Tarih romanı yazmak nasıl bir duygu? Hatıra defterlerinin tozlu sayfalarını karıştırmak gibi mi?
Aslında benim tarihi olayları yazmak gibi bir niyetim yoktu. 70’li yıllarda bir program için Almanya’ya gitmiştim. Yaşlı bir Prof. yanıma geldi. “Genç, bu Çanakkale Savaşı’nı bir daha yapabilir misiniz” dedi. Ben tabi çok şaşırdım, ama “yapabiliriz” dedim. Almanya’ya gittiğim zaman bana hep “Çanakkale’yi anlat” diyorlardı. Ben de onların Çanakkale hakkında ne yazdıklarını merak edip kütüphanelerine gittim. Almanya kütüphanelerinde Çanakkale’yle ilgili 700 küsur kitap buldum. Sonra Beyazıt Devlet Kütüphanesine geldim. Orada ise Çanakkale hakkında o zamanlar sadece 23 kitap vardı. Biraz araştırdım, okudum. Bir gün Beyazıt Kütüphanesinde araştırma yaparken, Osman Selim Kocahanoğlu diye biri geldi kütüphaneye. Bana orada ne işim olduğunu sordu. “Çanakkale hakkında bir kitap yazmak istiyorum, ama altından kalkabilir miyim bilemiyorum” dedim. “Çanakkale’de ne var, gâvurlar bize hücum etti, askerlerimizi görüp çekip gittiler” dedi. Bunu söyleyen de üniversite mezunu biri. “Sen bunu söylüyorsan, bunu yazmak üzerime farz oldu” dedim ve yazmaya başladım. Çanakkale’yi ciddiye almıyorlardı. Çünkü orada ne olduğunu bilmiyorlardı.
Çanakkale savaşında Atatürk yarbaydı
Çanakkale son dönemlerde önemsenmeye başlandı. Neden resmi tarih Çanakkale Savaşı’nı önemsemedi? Çanakkale’de de Atatürk savaşmamış mıydı?

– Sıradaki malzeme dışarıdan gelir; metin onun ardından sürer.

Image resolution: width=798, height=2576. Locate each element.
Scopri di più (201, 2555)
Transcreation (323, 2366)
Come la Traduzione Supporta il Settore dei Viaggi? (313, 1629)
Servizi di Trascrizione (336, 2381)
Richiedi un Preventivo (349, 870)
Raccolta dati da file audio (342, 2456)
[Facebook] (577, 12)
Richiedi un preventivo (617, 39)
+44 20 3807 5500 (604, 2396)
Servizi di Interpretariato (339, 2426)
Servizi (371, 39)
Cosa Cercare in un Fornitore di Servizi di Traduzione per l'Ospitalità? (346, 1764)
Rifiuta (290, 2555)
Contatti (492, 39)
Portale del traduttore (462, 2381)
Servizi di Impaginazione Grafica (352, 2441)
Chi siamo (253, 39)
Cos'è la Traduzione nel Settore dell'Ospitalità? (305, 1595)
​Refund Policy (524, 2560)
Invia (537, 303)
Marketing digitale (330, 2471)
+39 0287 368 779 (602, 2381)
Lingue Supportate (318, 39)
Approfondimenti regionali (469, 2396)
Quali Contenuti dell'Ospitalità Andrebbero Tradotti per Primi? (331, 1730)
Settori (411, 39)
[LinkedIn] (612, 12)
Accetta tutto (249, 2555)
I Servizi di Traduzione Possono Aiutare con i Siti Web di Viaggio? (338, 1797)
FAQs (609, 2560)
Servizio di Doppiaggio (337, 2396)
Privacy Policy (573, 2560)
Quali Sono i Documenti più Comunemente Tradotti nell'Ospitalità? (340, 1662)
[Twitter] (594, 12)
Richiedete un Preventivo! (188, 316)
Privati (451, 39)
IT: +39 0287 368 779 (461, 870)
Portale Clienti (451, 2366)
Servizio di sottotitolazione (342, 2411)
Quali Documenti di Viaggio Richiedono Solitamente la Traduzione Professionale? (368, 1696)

Onu bizim hükümet tarihine sormak lazım. Atatürk yaptı mı yapmadı mı soru işareti olduğu için, Çanakkale’yi Cumhuriyet pek fazla benimsemedi. Daha çok Kurtuluş savaşını benimsedi. Ama daha sonra millet Çanakkale’ye hücum edince, orayı da önemsemeye başladılar.
Kurtuluş Savaşı’yla Çanakkale Savaşı arasındaki fark neydi ki böyle, biri önemsendi, diğeri unutturuldu?

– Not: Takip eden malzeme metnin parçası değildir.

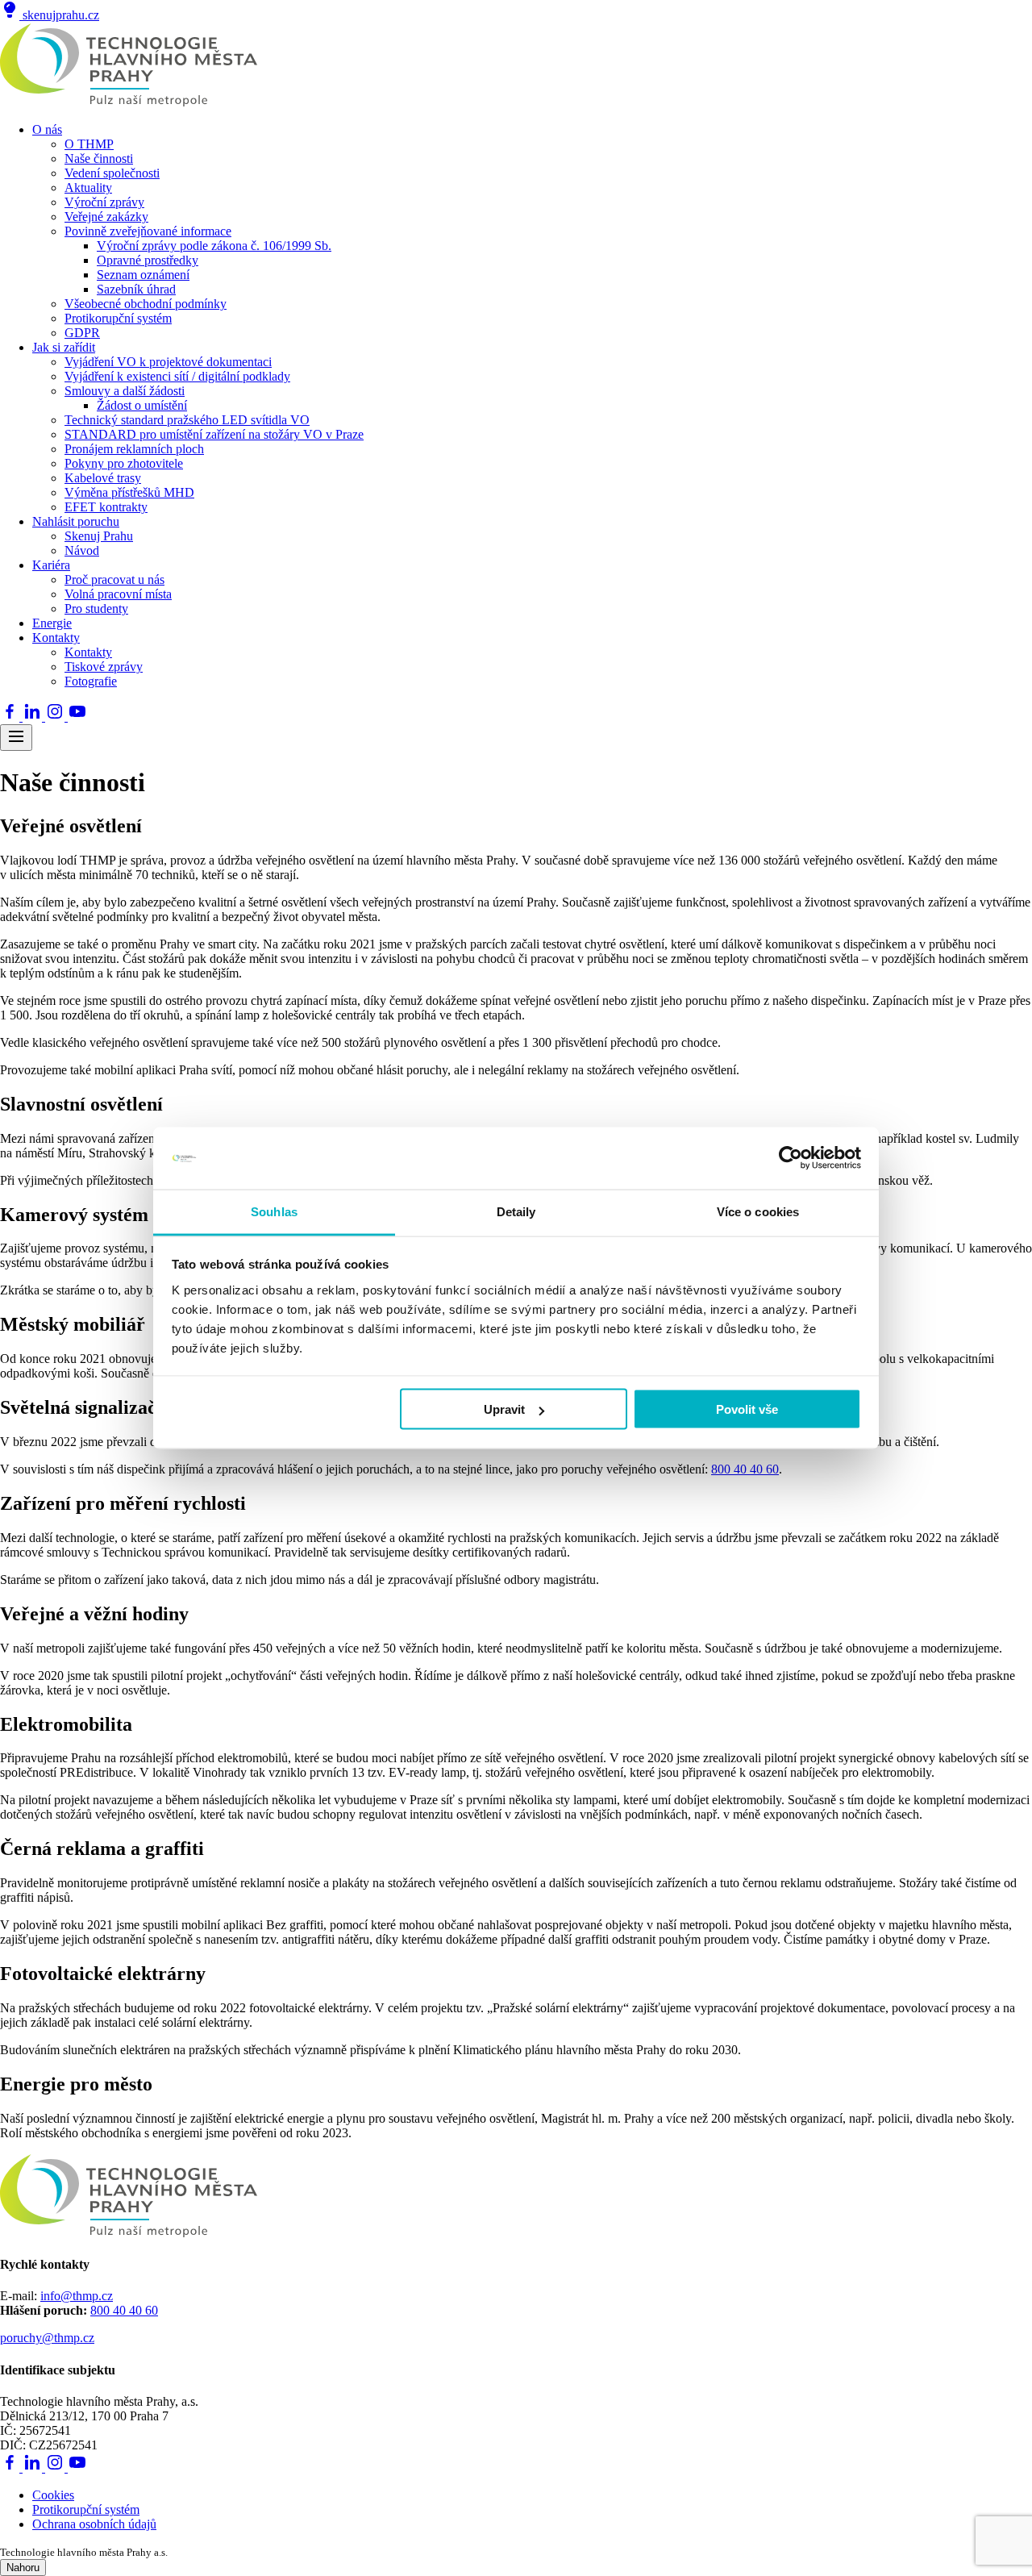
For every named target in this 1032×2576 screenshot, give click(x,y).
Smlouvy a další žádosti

Kurtuluş Savaşı’nda Atatürk Başkomutandı, Çanakkale’de ise yarbaydı. Aradaki en büyük fark buydu.
Gelelim tarih kitaplarınıza, ilk tarih kitabınız Çanakkale Mahşeri mi?
Yazılamamış Destanlar adlı bir kitap vardı Balkan Savaşı’yla ilgili, ilk tarih kitabım odur. Benim rahmetli amcam 1912’de Edirne’de şehit oldu. Sonra babamı savaşa aldılar. Babam pek fazla konuşmazdı, ama arkadaşları dükkâna geldiklerinde konuşurlardı. Oradan kulak misafiri olmuştum Yazılamamış Destanlar’a. Edirne’nin Bulgarlardan geri alınışı anlatılıyor o kitapta.

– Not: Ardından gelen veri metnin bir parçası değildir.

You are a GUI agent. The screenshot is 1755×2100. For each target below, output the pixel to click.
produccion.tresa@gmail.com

Yassı ada mahkemelerini hiç unutmam
Tarihe kendi hayatınızdan not düşmek isteseniz neleri not düşerdiniz? Hangi anınız hafızanızda canlı?
27 Mayıs darbesi kafamda çok canlı. O zamanlar 18-19 yaşlarında üniversiteye yeni başlamış bir gençtim. Menderes, millet tarafından çok sevilen bir adamdı. Bunu yassı adaya götürdüler. Millet yassı ada değil yaslı ada derdi oraya. Üniversiteye yeni gelmiştik o zamanlar. Radyodan dinlerdik Yassı ada mahkemelerini. Menderes’in asılacağı gün Beyazıt’ta Simkeşane Meydanı’nda eylem yapmıştık.
Devlet felsefesiyle ilgili kitaplarınız da var sizin. Türkiye’nin son zamanlardaki devlet felsefesini nasıl buluyorsunuz?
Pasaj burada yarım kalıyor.